Notes on Meditation, Trauma and Sleeping in the Rain
- Matthew Saks
- Sep 9, 2022
- 9 min read
In my younger days, I used to be attracted to extreme experiences. One youthful experience that stands out to me was the time in my 20s when a friend of mine and I attempted to walk across a country in eastern Europe without a tent, sleeping bag, or any camping gear at all. The only explanation I can offer here is that were young, dumb and reading too much Nietzsche. We wanted to take minimalism to a new level and so we decided to walk through hundreds of miles of a foreign country carrying only a map, a bag of muesli, and a few changes of clothing.
For anyone wishing to recreate this adventure, let me tell you: you've never had a truly bad night of sleep until you've slept on the ground in a cold, dark forest in the pouring rain.

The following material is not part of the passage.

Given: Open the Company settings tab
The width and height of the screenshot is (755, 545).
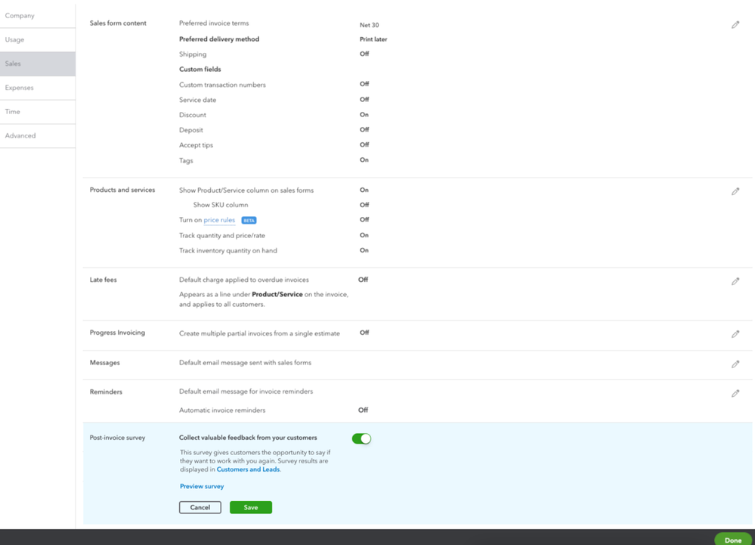Looking at the screenshot, I should pos(20,15).
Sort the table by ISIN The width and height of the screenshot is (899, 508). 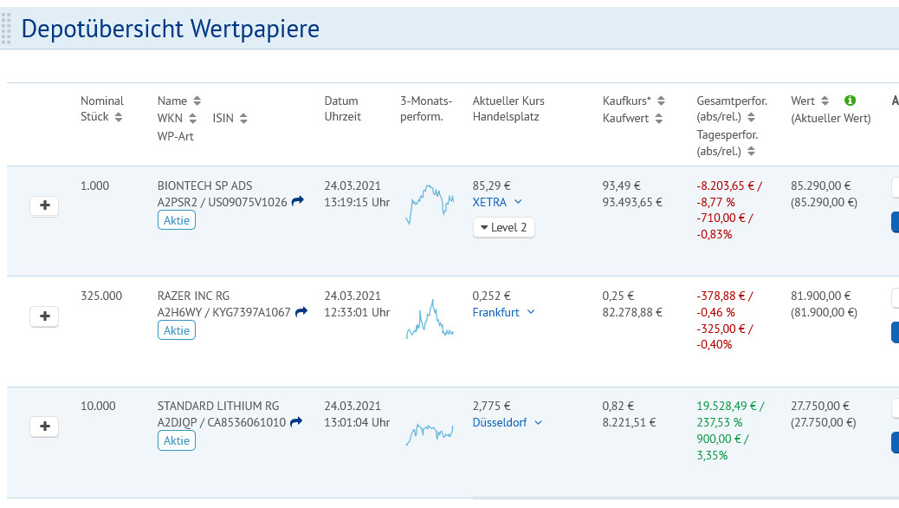click(243, 119)
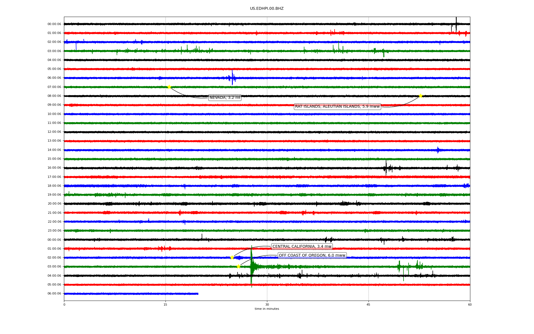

That happened on the first night of the trip, and nearly every successive night of the trip. I still remember lying there, that first night, shivering and miserable, the rain beating down on me. A single thought kept recurring in my brain: "This is a terrible idea." Worst night of camping ever.
With the benefit of age and a little wisdom, I can see now that my yearning for extreme experience was a deep-set need to fill an inner emptiness. I was an exciting kind of person then; but mostly because I was so painfully lost. I was great fun at parties; but mostly because I was medicating undiagnosed depression.
These days, I'm less fun at parties. The only kind of extreme experience I regularly participate in are periodic meditation retreats where I sit in silence with a group of other similarly brave (or dumb) humans for up to seven days at a time. But I don't want to really talk here about meditation, or the virtues of meditation, because you probably saw a thousand Instagram posts on that before noon today. All I want to say about meditation is that meditation, fundamentally, is about sitting with what is, and "what is" is often terrible. One of the core misconceptions I hear about meditation (from people who don't meditate) is that it's a kind of blissed-out experience. Yes, one can attain many wonderful and blissful states of being through meditation, but more often - particularly in the beginning - it's more of an extremely painful confrontation with everything you've spent your life avoiding. For good reason, in Tibetan Buddhism, one symbol for meditation is an image of an arrow passing through an eyeball. That's how it often feels. You're sitting on a cushion, undefended, while every insecurity and fear you've ever experienced pierces you relentlessly, for minutes that can feel like days, and for days that can feel like years. A meditation teacher of mine once mocked the popular notion of "living in the moment" and that this was supposed to be this great thing. He noted that when we really tune in to the present moment, the news isn't usually good. At best, we're hungry, or bored, or uncomfortable in the chair we're in; at worst, we're terrified of a work deadline, or sad about a recent loss, or depressed, or having a panic attack. The "moment" usually kind of sucks.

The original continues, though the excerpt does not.